Preliminary Injunction Standard

“A party seeking a preliminary injunction must show that (1) success is likely on the merits; (2) irreparable harm will result from denial of the injunction; and (3) the risk of irreparable harm to the moving party outweighs any similar risk of harm to the opposing party.” Cote-Whiteacre v. Department of Pub. Health, 446 Mass. 350, 357 (2006) (Spina, J. concurring), citing Packaging Indus. Group, Inc. v. Cheney, (1980). Restrictive covenants in employment agreements are enforceable only to the extent necessary to protect legitimate business interests of the employer, and only if “reasonably limited in time and space, and consonant with the public interest.” Boulanger v. Dunkin’ Donuts, Inc., 442 Mass. 635, 639 (2004). To warrant issuance of a preliminary injunction against Batchelor, the plaintiffs must show, first, a likelihood that it will prevail at trial in showing both that the restrictive covenants in the employment agreement are enforceable and that the defendant has violated those provisions and second, that in the absence of an injunction between now and the time of trial, plaintiffs will suffer harm sufficiently severe and irreparable to outweigh the harm that an injunction will impose on the defendant.

Good Will

The primary employer interest here is customer good will. An employer’s customer good will is a legitimate business interest that may properly be protected by restrictive covenants. See Boulanger, 442 Mass. at 641. A court must consider, however, based on the facts of the particular case, whether the good will in issue belongs to the employer or the employee. See Sentry Ins. v. Firnstein, 14 Mass.App.Ct. 706, 708 (1982) (“The objective of a reasonable noncompetition clause is to protect the employer’s good will, not to appropriate the good will of the employee”). The facts thus far presented to this court by way of the Verified Complaint and the defendant’s affidavit bring this case squarely into the category of cases.

Here the clients who were formerly Batchelor’s when she was at Liberty Mutual, and who contacted her when she was terminated from Liberty Mutual fit the category of clients who were brought to Liberty Mutual by the defendant and who preferred the way in which she handled their accounts to an unknown account representative from USI who called them. That is, they are in the category within the ambit of the employee’s good will. See Getman et al. v. USI Holdings Corp. et al., 19 Mass. L. Rptr. 679; 2005 Mass.Super.
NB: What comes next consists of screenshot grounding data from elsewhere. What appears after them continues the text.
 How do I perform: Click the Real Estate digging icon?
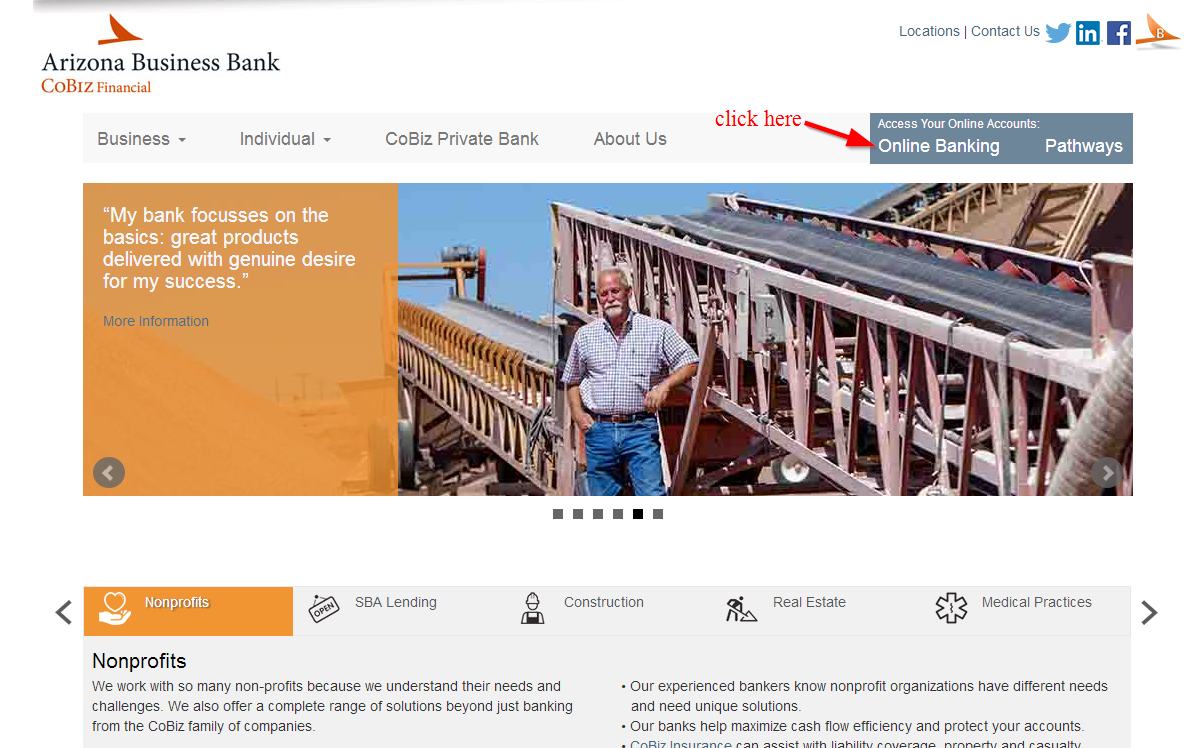point(741,608)
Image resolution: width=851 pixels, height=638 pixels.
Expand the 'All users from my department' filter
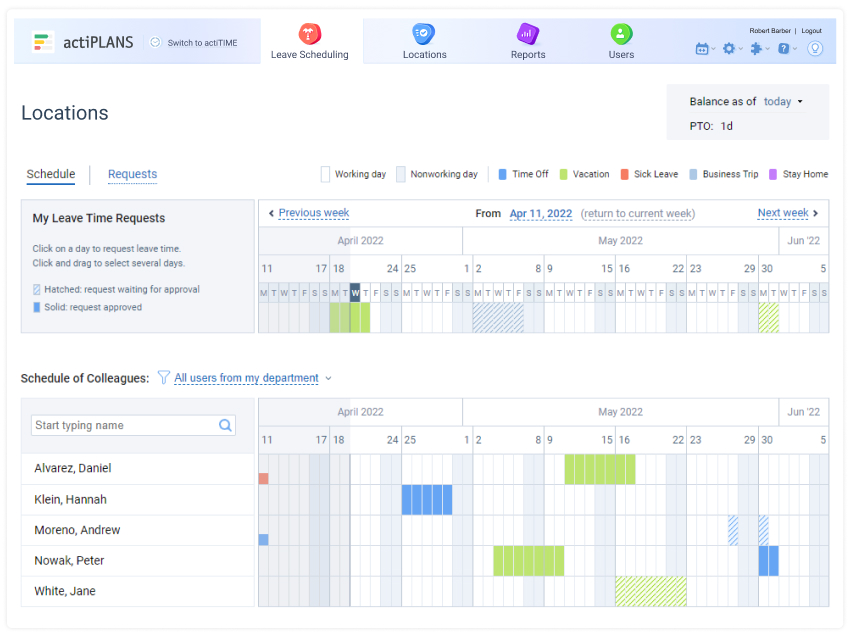(250, 378)
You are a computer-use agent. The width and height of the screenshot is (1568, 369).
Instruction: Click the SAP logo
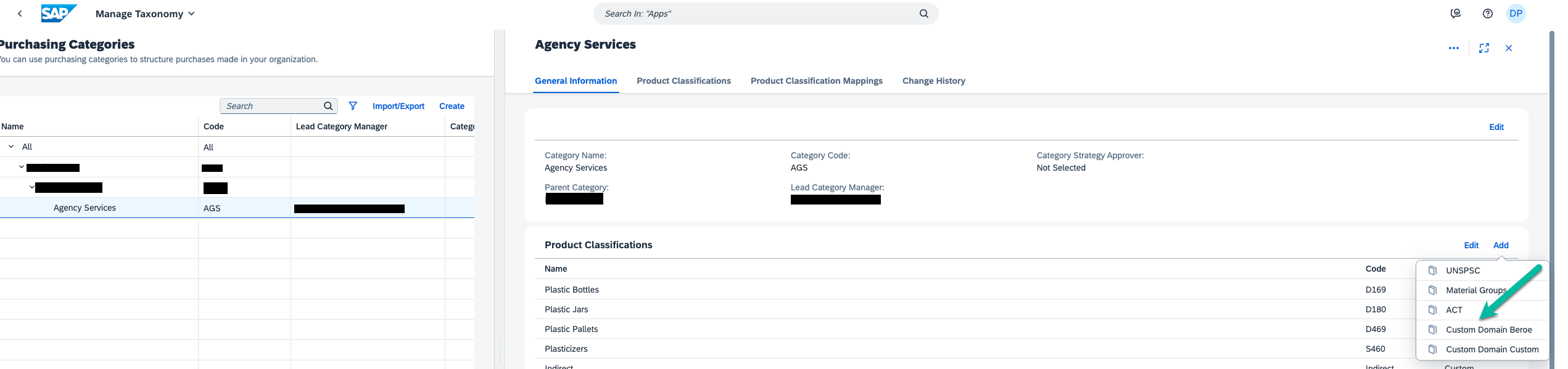click(x=59, y=14)
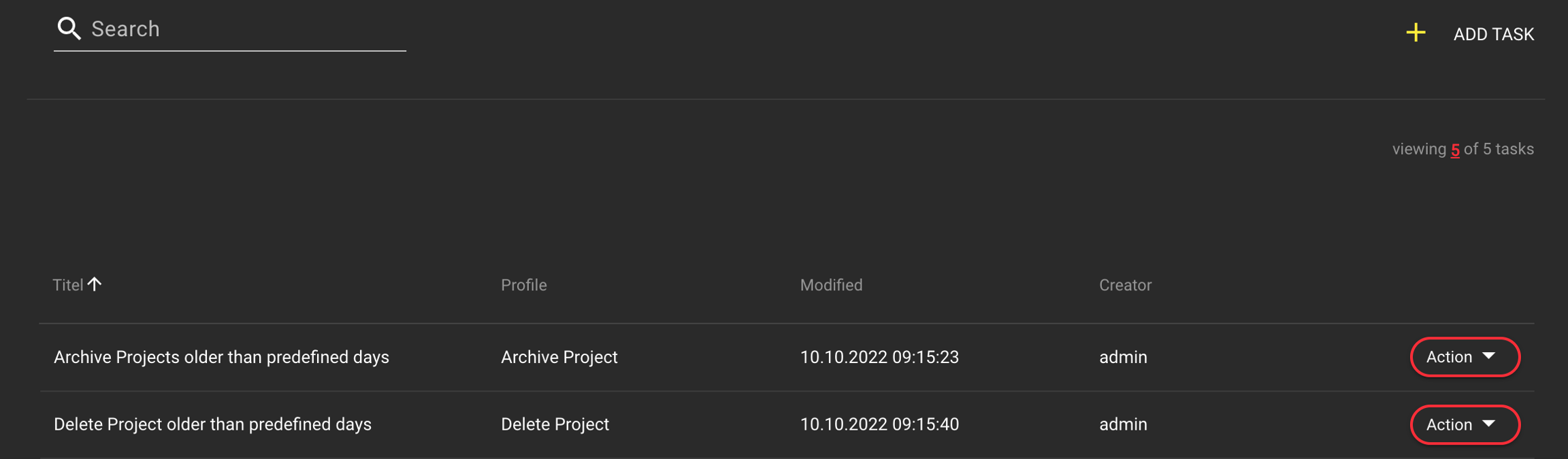Open Action dropdown for Delete Project task
The height and width of the screenshot is (459, 1568).
tap(1465, 425)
Lexis 407 (Gants, J. found that while USI’s restrictive covenant was reasonable it would not bar the employee from accepting insurance business from his former USI clients if, without his solicitation of their business they wish him to continue to service their insurance needs at his new employer).3 The fact that two of defendant’s clients contacted her is neither a breach of the non-solicitation agreement nor a breach of her fiduciary duty to plaintiffs.

The one client solicitation admitted to caused no harm as the client turned down Batchelor’s offer to get a quote for them for their business with Eastern and it stayed with USI. The defendant has agreed not to contact any of the other clients whose accounts she serviced while at Liberty Mutual. (Aff. ¶ 24.)

ORDER

For the reasons stated above, Plaintiffs’ Motion for a Preliminary Injunction is DENIED.

Batchelor never executed any type of agreement with USI.

To the extent policy holders’ phone numbers are to be considered confidential client account information, defendant avers she no longer has that information that had been contained in her cell phone.

In that case J. Gants discusses at some length the difference between solicitation and responding when a former client contacts their former agent or account representative. (Id. at *12.)